D. Install the Share and Storage Management Tools.
Answer: B
Explanation:
On the Classification tab of the file properties in Windows Server 2012, File Classification Infra-structure adds the ability to manually classify files. You can also classify folders so that any file added to the classified folder will inherit the classifications of the parent folder.
Reference: What's New in File Server Resource Manager in Windows Server.
Q9. Your network contains an Active Directory forest named contoso.com. The forest contains three domains. All domain controllers run Windows Server 2012 R2.
The forest has a two-way realm trust to a Kerberos realm named adatum.com.
You discover that users in adatum.com can only access resources in the root domain of contoso.com.
You need to ensure that the adatum.com users can access the resources in all of the domains in the forest.
What should you do in the forest?
A. Delete the realm trust and create a forest trust.
B. Delete the realm trust and create three external trusts.
C. Modify the incoming realm trust.
D. Modify the outgoing realm trust.
Answer: D
Explanation:
* A one-way, outgoing realm trust allows resources in your Windows Server domain (the domain that you are logged on to at the time that you run the New Trust Wizard) to be accessed by users in the Kerberos realm.
* You can establish a realm trust between any non-Windows Kerberos version 5 (V5) realm and an Active Directory domain. This trust relationship allows cross-platform interoperability with security services that are based on other versions of the Kerberos V5 protocol, for example, UNIX and MIT implementations. Realm trusts can switch from nontransitive to transitive and back. Realm trusts can also be either one-way or two-way.

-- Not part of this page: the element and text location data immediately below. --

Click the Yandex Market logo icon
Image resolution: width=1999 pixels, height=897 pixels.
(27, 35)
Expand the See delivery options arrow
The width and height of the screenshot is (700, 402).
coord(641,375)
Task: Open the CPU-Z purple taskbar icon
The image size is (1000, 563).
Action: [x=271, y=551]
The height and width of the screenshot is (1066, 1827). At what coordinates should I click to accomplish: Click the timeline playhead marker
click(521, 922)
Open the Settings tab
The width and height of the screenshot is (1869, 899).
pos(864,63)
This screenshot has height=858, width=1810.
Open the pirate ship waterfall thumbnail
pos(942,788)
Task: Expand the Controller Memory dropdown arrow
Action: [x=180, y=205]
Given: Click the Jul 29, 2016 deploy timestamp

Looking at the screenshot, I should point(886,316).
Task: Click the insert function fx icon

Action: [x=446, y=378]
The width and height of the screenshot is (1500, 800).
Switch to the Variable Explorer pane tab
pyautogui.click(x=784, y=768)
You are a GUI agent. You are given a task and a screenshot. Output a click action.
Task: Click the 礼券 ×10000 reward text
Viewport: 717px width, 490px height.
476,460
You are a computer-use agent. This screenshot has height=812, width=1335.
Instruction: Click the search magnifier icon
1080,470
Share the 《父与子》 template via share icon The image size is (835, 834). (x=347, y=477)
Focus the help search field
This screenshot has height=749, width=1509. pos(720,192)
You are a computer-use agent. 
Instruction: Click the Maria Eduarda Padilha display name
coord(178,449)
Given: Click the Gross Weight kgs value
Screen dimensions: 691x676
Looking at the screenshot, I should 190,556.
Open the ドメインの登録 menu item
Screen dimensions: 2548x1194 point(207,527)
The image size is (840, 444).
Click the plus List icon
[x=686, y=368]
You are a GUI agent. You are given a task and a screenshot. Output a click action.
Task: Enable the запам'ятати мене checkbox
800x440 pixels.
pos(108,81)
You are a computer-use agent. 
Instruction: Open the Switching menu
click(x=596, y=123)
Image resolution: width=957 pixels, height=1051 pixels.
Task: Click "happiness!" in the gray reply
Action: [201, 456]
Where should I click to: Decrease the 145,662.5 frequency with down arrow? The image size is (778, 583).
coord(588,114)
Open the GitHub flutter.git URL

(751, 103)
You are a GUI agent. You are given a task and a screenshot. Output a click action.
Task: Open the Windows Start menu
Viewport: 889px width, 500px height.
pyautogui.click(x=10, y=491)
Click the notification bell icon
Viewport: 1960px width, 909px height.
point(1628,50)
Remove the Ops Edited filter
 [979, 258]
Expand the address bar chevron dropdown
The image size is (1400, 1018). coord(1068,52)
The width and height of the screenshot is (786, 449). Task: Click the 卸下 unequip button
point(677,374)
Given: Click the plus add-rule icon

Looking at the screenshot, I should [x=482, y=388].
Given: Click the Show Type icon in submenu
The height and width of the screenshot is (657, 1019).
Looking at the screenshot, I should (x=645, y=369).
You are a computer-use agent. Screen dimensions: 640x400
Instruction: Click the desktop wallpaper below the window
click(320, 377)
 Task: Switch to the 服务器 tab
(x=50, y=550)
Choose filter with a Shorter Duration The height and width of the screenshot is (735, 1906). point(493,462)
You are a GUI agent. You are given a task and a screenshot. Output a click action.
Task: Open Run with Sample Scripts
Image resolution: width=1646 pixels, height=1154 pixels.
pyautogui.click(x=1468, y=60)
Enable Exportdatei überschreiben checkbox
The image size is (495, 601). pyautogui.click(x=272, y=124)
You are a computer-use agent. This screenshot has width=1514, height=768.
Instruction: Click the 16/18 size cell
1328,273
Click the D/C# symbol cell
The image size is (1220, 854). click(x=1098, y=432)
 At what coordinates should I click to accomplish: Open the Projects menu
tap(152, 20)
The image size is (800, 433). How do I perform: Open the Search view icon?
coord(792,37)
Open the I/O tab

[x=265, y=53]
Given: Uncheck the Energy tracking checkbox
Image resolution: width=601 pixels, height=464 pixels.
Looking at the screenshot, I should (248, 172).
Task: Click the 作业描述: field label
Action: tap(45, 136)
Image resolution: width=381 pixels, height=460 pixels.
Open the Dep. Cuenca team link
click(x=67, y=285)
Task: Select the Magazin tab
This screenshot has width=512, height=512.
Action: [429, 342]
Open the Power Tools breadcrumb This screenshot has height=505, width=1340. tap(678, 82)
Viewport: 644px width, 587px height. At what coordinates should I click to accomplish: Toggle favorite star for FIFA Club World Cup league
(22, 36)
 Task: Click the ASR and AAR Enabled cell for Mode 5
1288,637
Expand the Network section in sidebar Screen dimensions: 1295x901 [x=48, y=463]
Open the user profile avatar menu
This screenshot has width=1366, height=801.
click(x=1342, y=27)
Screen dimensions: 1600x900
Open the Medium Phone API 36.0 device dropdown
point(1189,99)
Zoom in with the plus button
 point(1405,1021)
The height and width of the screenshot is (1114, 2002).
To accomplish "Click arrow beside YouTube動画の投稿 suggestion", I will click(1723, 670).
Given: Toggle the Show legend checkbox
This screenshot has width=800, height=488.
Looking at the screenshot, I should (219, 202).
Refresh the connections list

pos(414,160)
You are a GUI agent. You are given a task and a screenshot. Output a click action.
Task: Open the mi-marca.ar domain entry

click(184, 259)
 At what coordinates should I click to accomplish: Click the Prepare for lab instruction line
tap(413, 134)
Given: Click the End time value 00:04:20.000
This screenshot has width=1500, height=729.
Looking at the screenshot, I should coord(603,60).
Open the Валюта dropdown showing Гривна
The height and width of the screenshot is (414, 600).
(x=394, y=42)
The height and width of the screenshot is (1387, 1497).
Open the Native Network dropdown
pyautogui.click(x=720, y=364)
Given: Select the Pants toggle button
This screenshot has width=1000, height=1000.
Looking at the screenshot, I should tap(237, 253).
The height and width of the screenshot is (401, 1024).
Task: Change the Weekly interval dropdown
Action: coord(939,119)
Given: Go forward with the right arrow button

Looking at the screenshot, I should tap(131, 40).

Reference: Create a One-Way, Outgoing, Realm Trust
Q10. You have a server named Server1 that runs Windows Server 2012 R2.
Windows Server 2012 R2 is installed on volume C.
You need to ensure that Safe Mode with Networking loads the next time Server1 restarts.
Which tool should you use?
A. The Msconfig command
B. The Bootcfg command
C. The Restart-Computer cmdlet
D. The Restart-Server cmdlet
Answer: A
Explanation:
Use system config (Msconfig) to configure boot options.
Reference: System Configuration – aka MSCONFIG.